Introducing Databricks Runtime 5.4 with Conda (Beta)
June 4, 2019 in Engineering Blog
We are excited to introduce a new runtime: Databricks Runtime 5.4 with Conda (Beta). This runtime uses Conda to manage Python libraries and environments. Many of our Python users prefer to manage their Python environments and libraries with Conda, which quickly is emerging as a standard. Conda takes a holistic approach to package management by enabling:
- The creation and management of environments
- Installation of Python packages
- Easily reproducible environments
- Compatibility with pip
We are therefore happy to announce that you can now get a runtime that is fully based on Conda. It is being released with the “Beta” label, as it is intended for experimental usage only, not yet for production workloads. This designation provides an opportunity for us to collect customer feedback. As Databricks Runtime with Conda matures, we intend to make Conda the default package manager for all Python users.
To get started, select the Databricks Runtime 5.4 with Conda (Beta) from the drop-down list when creating a new cluster in Databricks. Follow the instructions displayed when you hover over the question mark to select one of the two pre-configured environments: Standard (default) or Minimal.

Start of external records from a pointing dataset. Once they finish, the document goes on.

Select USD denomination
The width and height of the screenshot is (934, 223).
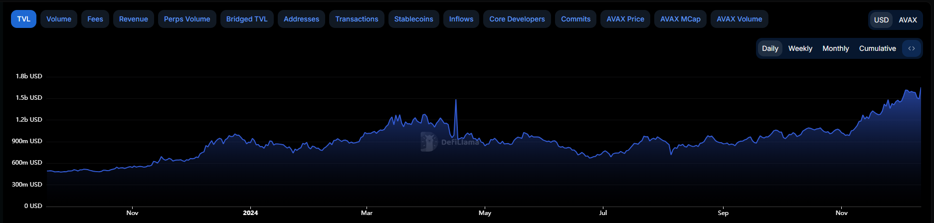(x=881, y=20)
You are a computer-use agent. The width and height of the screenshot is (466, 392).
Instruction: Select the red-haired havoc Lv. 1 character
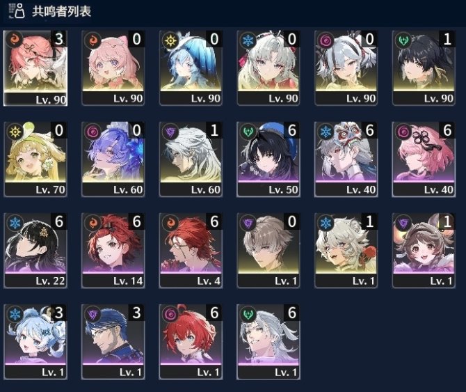pos(191,342)
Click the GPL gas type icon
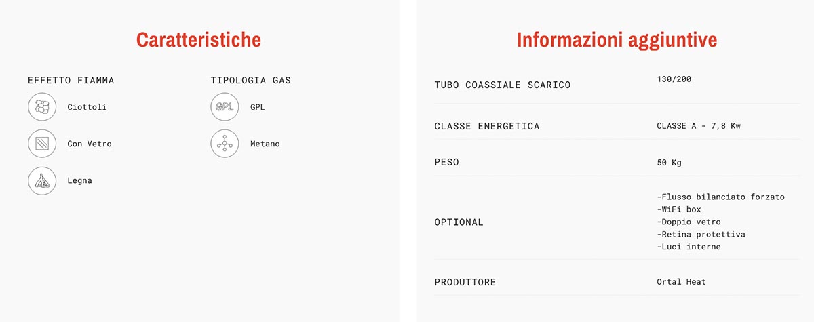814x322 pixels. coord(225,107)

Why Databricks Runtime with Conda
Conda is an open source package & environment management system. Due to its extensive support and flexibility, Conda is becoming the standard among developers for managing Python packages. As an environment manager, it enables users to easily create, save, load, and switch between Python environments. We have been using Conda to manage Python libraries in Databricks Runtime for Machine Learning, and have received positive feedback. With Databricks Runtime with Conda (Beta), we extend Conda to serve more use cases.
For Python developers, creating an environment with desired libraries installed is the first step. In particular, the field of machine learning is evolving rapidly, and new tools and libraries in Python are emerging and are being updated frequently. Setting up a reliable environment poses challenges, such as version conflicts, dependency issues, and environment reproducibility. Conda was created to solve this very problem. By combining environments and installation into a single framework, developers can easily and reliably set up libraries in an isolated environment. Building-in first-class Conda support in Databricks Runtime significantly improves the productivity of developers and data scientists on your team.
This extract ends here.